The first couple times I applied cognitive psychology to climate frameworks, I lectured a lot and sailed away from what kids were learning. Then I figured out something: if you ask young people to design the neighborhood they want, they will show you an imagined place full of respect. They first target litter, noise and blight. Then when we talk about carbon impacts, they see bold signs inviting them to waste less. Less junk on the street, less idling in cars, and so forth makes for less carbon.  More immediately, it makes for more civil habits and healthier lives. 

The urban-design role play tests whether kids become more analytical, more resolute about prosocial principle and more adaptable when they think about ecology in terms of place rather than planet. So far they do. 

When we experiment with larger groups and longer role-plays, we can learn whether this approach significantly increases teens' likelihood to undertake campaigns for real change. My hypothesis is that civic fluency leads to civic engagement, which leads to both lower carbon output and more expressive involvement when disaster strikes. 

Helping Teens Resolve Three Systems to Live Healthily with Climate Change

IT can be paralyzing to hear that adults have been pouring carbon into the atmosphere for more than a century, leaving today’s young people to deal with the consequences of a massive uncontrolled chemistry experiment. If you ask a teenager:

“So all the adults in power decided to roll the dice on the ecosystem, and so, um, what should we do to stop the consequences?”

then you are supporting her worst fears about adult fecklessness. Or sociopathy.

The accurate message is this:

“People have always tended to confirm what they already believe and resist confusing data, yet people can overcome these limits with enough proper cues in their day-to-day lives. And with enough leadership.”

So I start by laying out the limits in human psychology- we tend to confirm what we already think, we fear losing what we already have, we obey authority, and we tend to bounce back more readily than we might expect. Once teens hear this depiction, it becomes familiar. Once they hear that adults just didn’t know to query what industrialism would cause, they feel a little bolder about what to do next.

Then we discuss climate science. We establish that climate change departs from other ecological problems in its scale and feedback loops. We cannot stop it and we cannot know unless we keep and keep gaining data how it will grow. This is liberating.

It’s liberating because it establishes climate change as a constraint. It will affect you whether or not you care about ecological issues, it will change the physical world you know, but it will not cancel the other forces that drive society. We can’t stop climate change; climate change is extremely unlikely to stop humanity more or less as we know it, but it will make social stability more challenging.

And so you will still be here. You have the chance to know more about how your life and public places will change. But you, with your cognitive limits, have to figure out how to get along with everyone else and their cognitive limits. Now here’s the good news. People can behave more sociably, charitably and patiently with certain cues from leaders…and from the physical space around us. 

Now students assume roles, which I articulate on index cards, in a real or hypothetical urban problem at a specific place. They have to figure out how to improve flood-readiness and withstand heat waves amid competing claims for affordable housing, manageable taxes, free markets, transportation, and the whole urban mess.

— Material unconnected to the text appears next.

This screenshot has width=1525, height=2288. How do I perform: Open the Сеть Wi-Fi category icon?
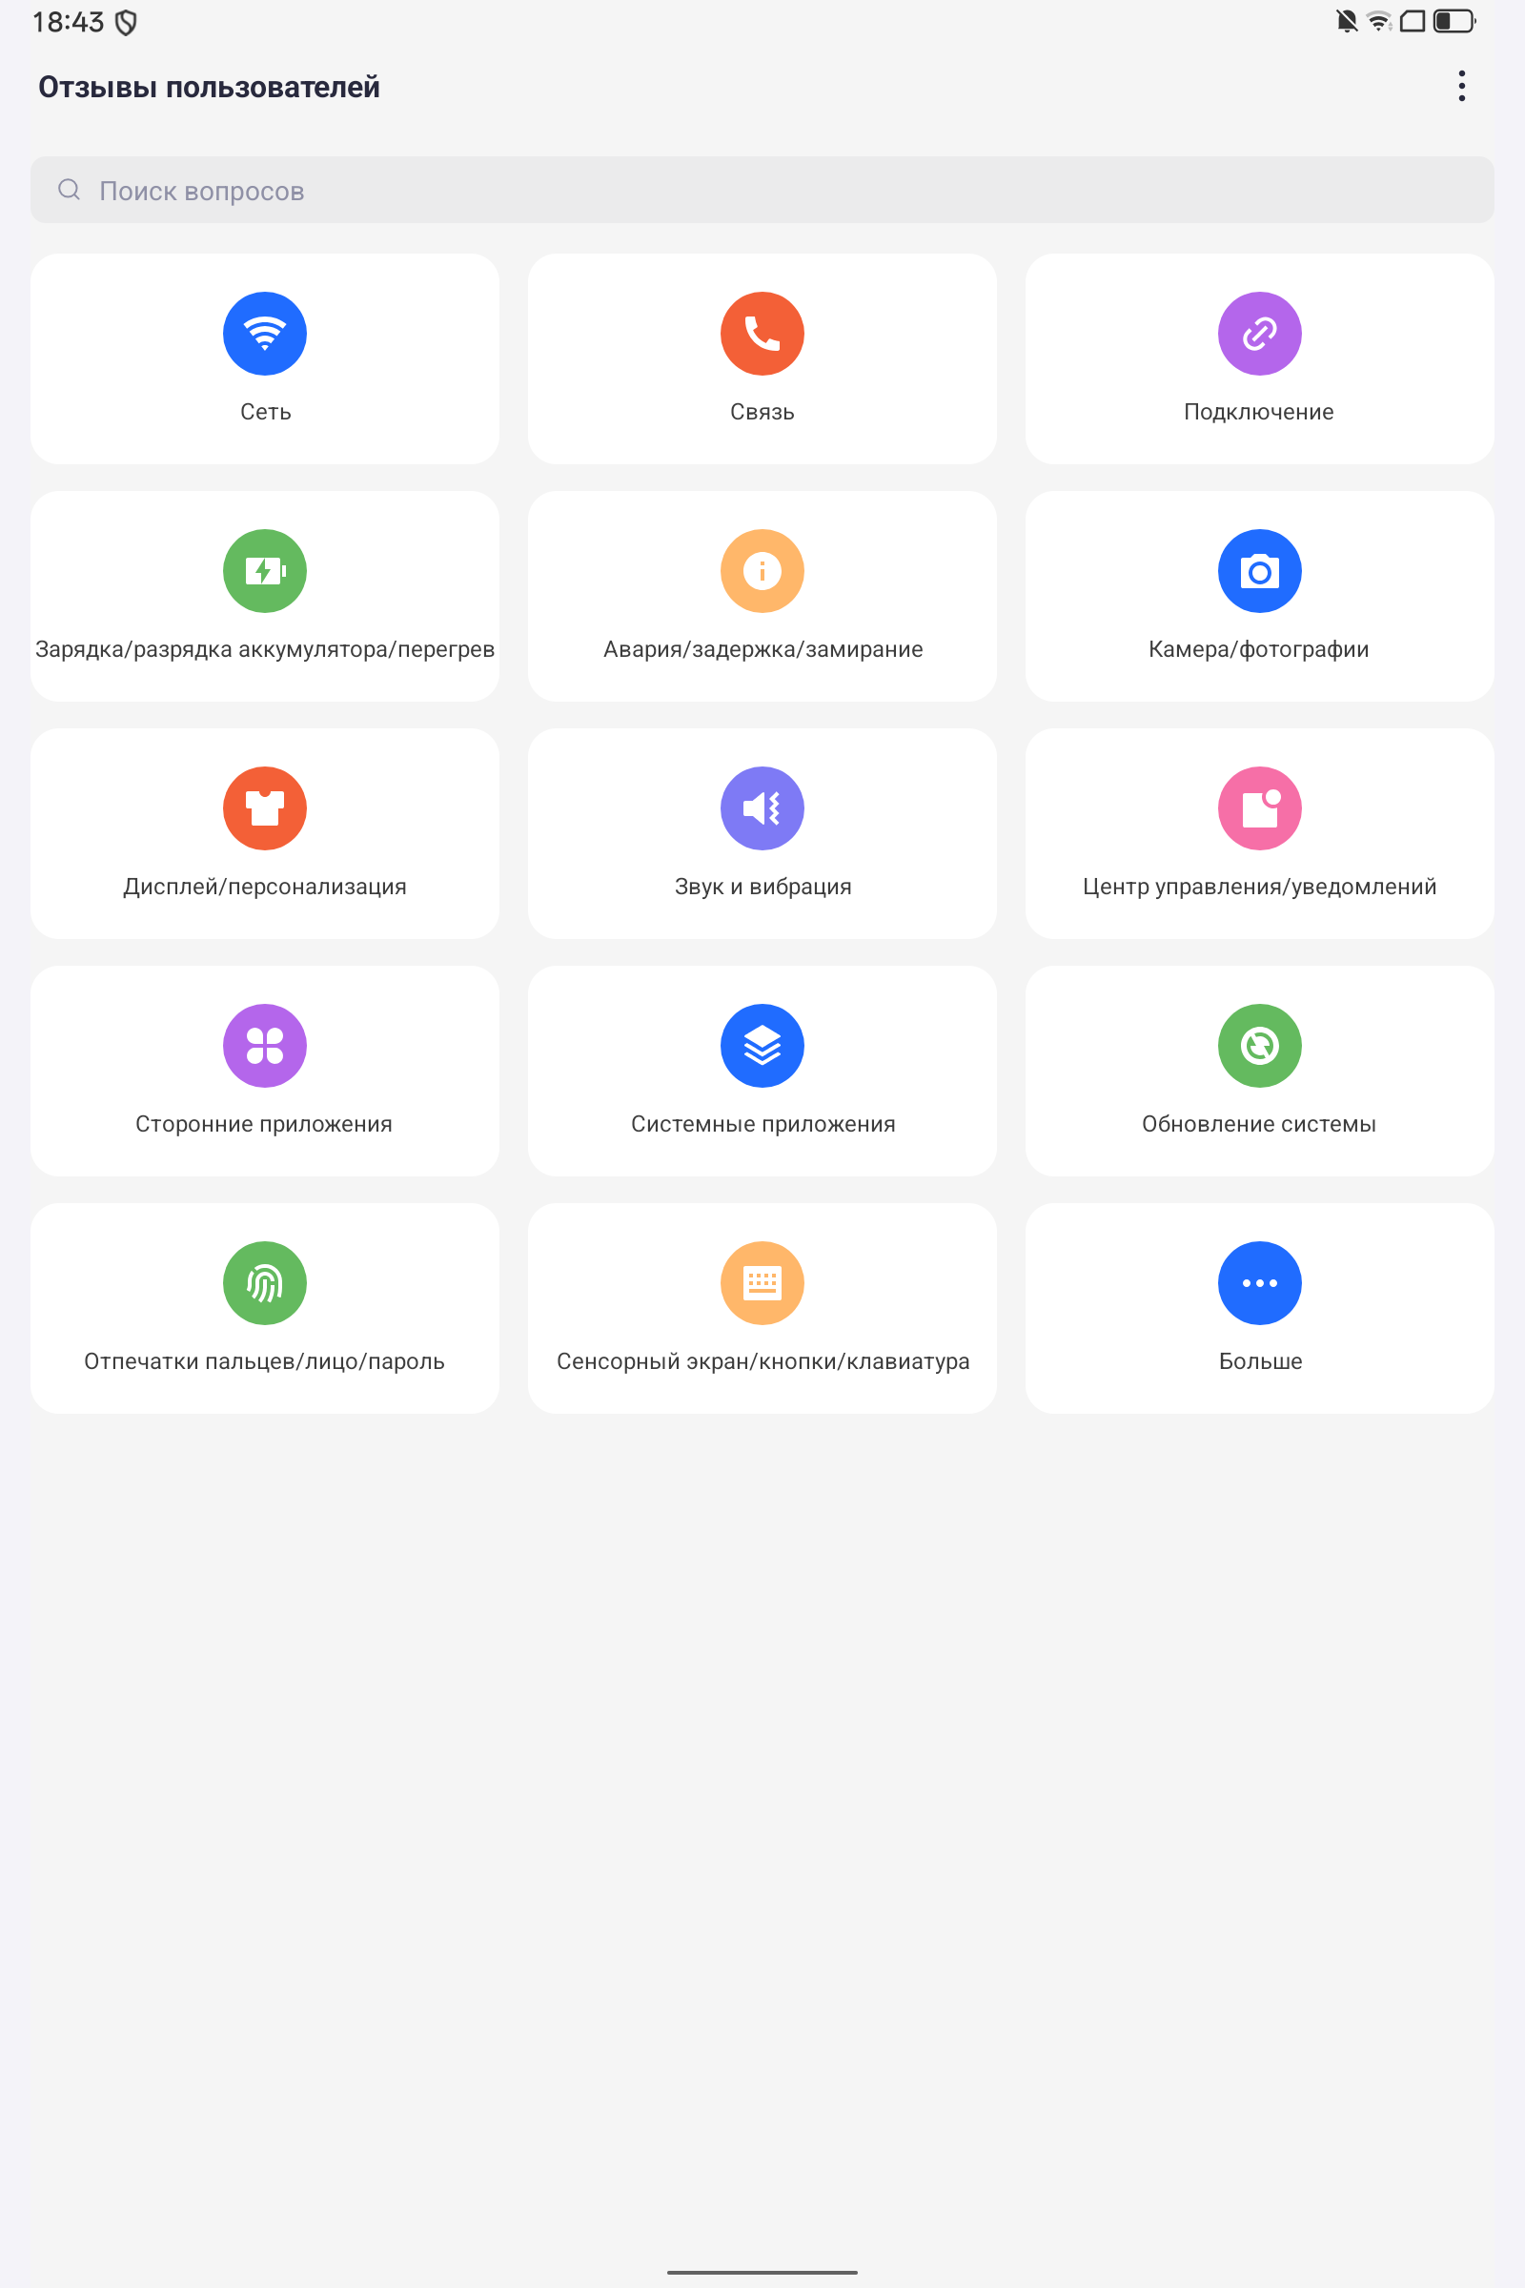265,334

They write each other memos (which I edit to help them build writing skill) and make a presentation to an expert jury.

Of the dozens of students I’ve taught in this module, all began with the idea that climate change amounted to a curse beyond their control and that the only way to make life better as it descended was to rely on outside deliverance. (“Call Obama!” was the shorthand in one Queens high school.) And all ended with collaborative plans for doable changes to real places, such as a campaign to compost cafeteria waste and grow food on a school roof. All these plans foster green space, local food production and social connection – just what we know will enhance resilience, adaptation and general public health in any climate.